* EXTRAIT DU TEXTE:
Et si Garon pouvait encore parler ?

Le célèbre ministre de l’Agriculture du Québec, Jean Garon, dont un tout  nouvel institut porte maintenant  son nom, aurait  probablement aimé parler des soupçons de corruption dans le monde agricole, lui qui n’avait pas la langue de bois. Mais à bien y penser, il l’a déjà un peu fait. Il suffit de se référer à ses mémoires : Pour tout vous dire, publiées en 2013 en coédition par VLB Éditeur et La Vie agricole.

Il disait alors : «Dans un domaine qui m’est très proche, j’aimerais tant que la commission Charbonneau aille voir à quel point les libéraux, à force de reculs et de compromissions, ont réussi à transformer deux des piliers de l’agriculture, la stabilisation des revenus agricoles et la protection du territoire agricole, en une vache à lait pour leur caisse électorale. Après tout, les avocats spécialisés en « dézonage », les promoteurs, les firmes d’ingénieurs et les entrepreneurs en construction forment une famille soudée, surtout autour de Montréal et notamment à Laval. Mais la commission aura-t-elle le temps, le courage et le mandat de se pencher là-dessus ?»

* LISTE DES CONSIGNES:
1. Répondez à ces questions sur l'extrait consacré à Jean Garon :
(a) Quel poste Jean Garon a-t-il occupé ?
(b) En quelle année ses mémoires ont-elles paru ?
(c) Quels sont les deux piliers de l'agriculture mentionnés ?
2. Reproduisez fidèlement le passage de l'extrait consacré à Jean Garon qui commence par «Le célèbre ministre» et se poursuit jusqu'à «La Vie agricole.».
3. D'après l'extrait consacré à Jean Garon, quels groupes forment une famille soudée ? Énumérez-les tous.
Les entrées n'interviennent en rien dans ce travail.

* ENTRÉES FOURNIES:
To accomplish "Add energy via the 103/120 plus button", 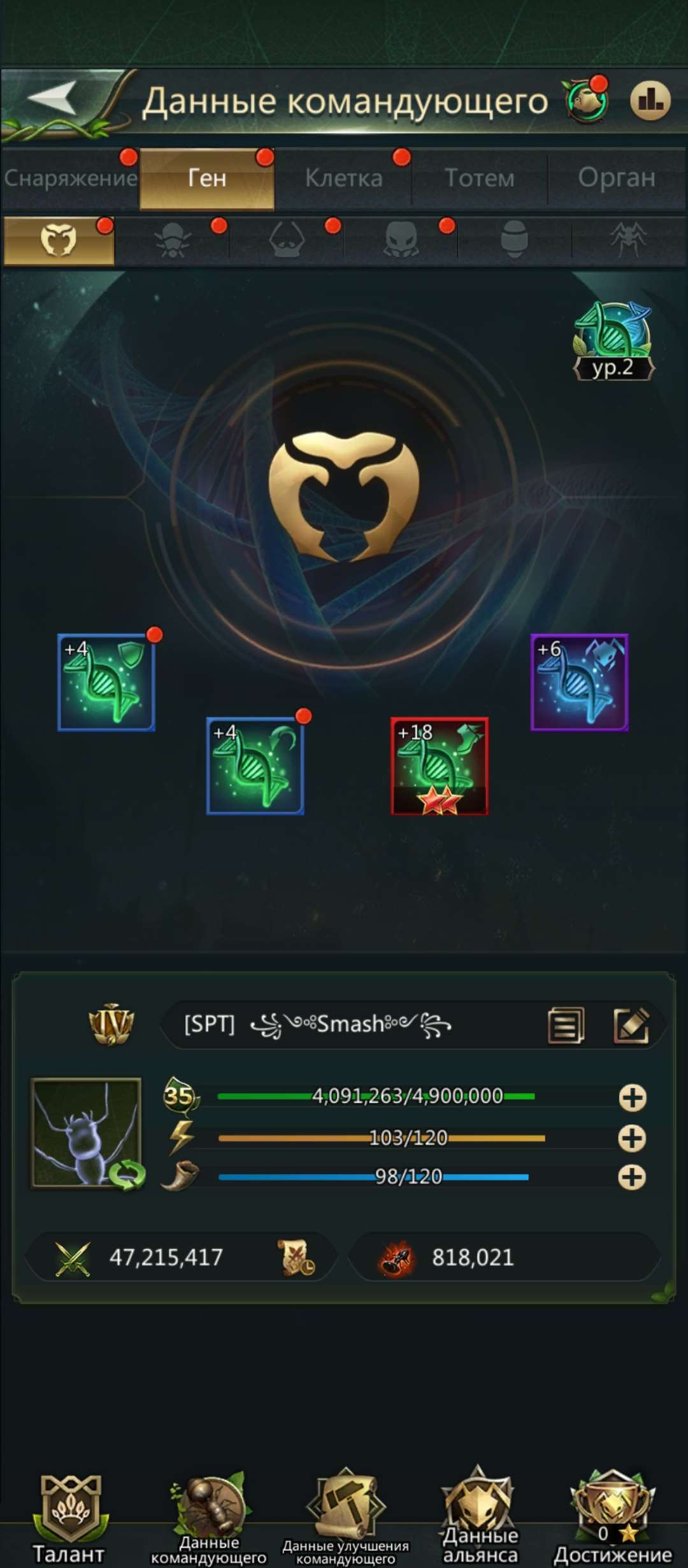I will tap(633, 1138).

...

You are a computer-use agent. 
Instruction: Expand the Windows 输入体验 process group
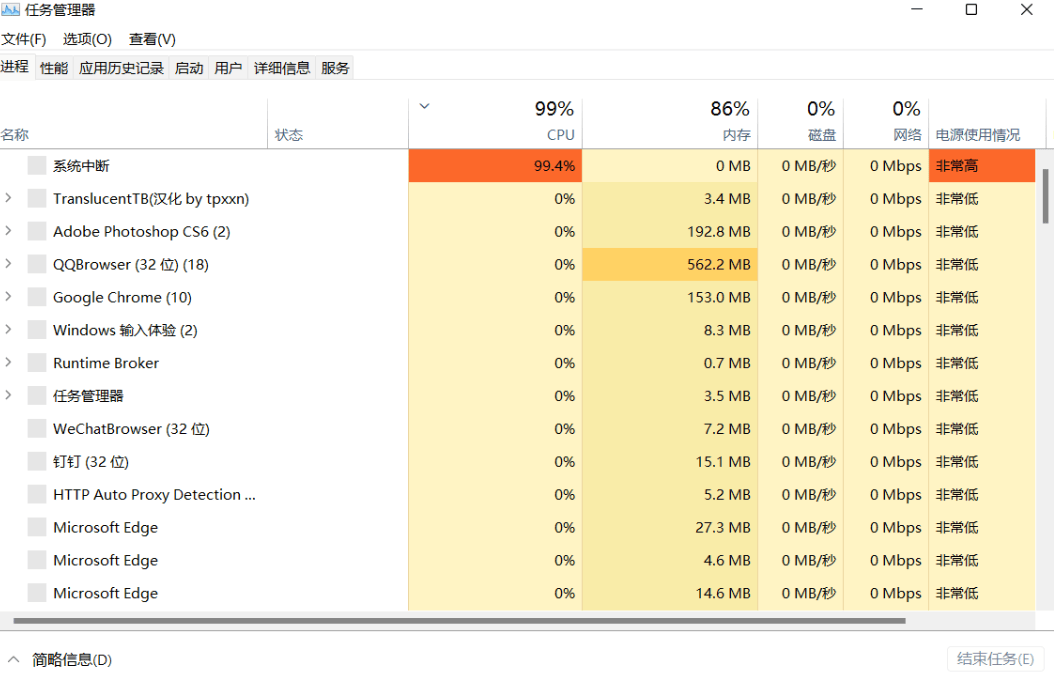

* CORRIGÉ:
1.
(a) Ministre de l'Agriculture du Québec.
(b) En 2013.
(c) La stabilisation des revenus agricoles et la protection du territoire agricole.

2.
Le célèbre ministre de l’Agriculture du Québec, Jean Garon, dont un tout  nouvel institut porte maintenant  son nom, aurait  probablement aimé parler des soupçons de corruption dans le monde agricole, lui qui n’avait pas la langue de bois. Mais à bien y penser, il l’a déjà un peu fait. Il suffit de se référer à ses mémoires : Pour tout vous dire, publiées en 2013 en coédition par VLB Éditeur et La Vie agricole.

3.
- les avocats spécialisés en « dézonage »
- les promoteurs
- les firmes d'ingénieurs
- les entrepreneurs en construction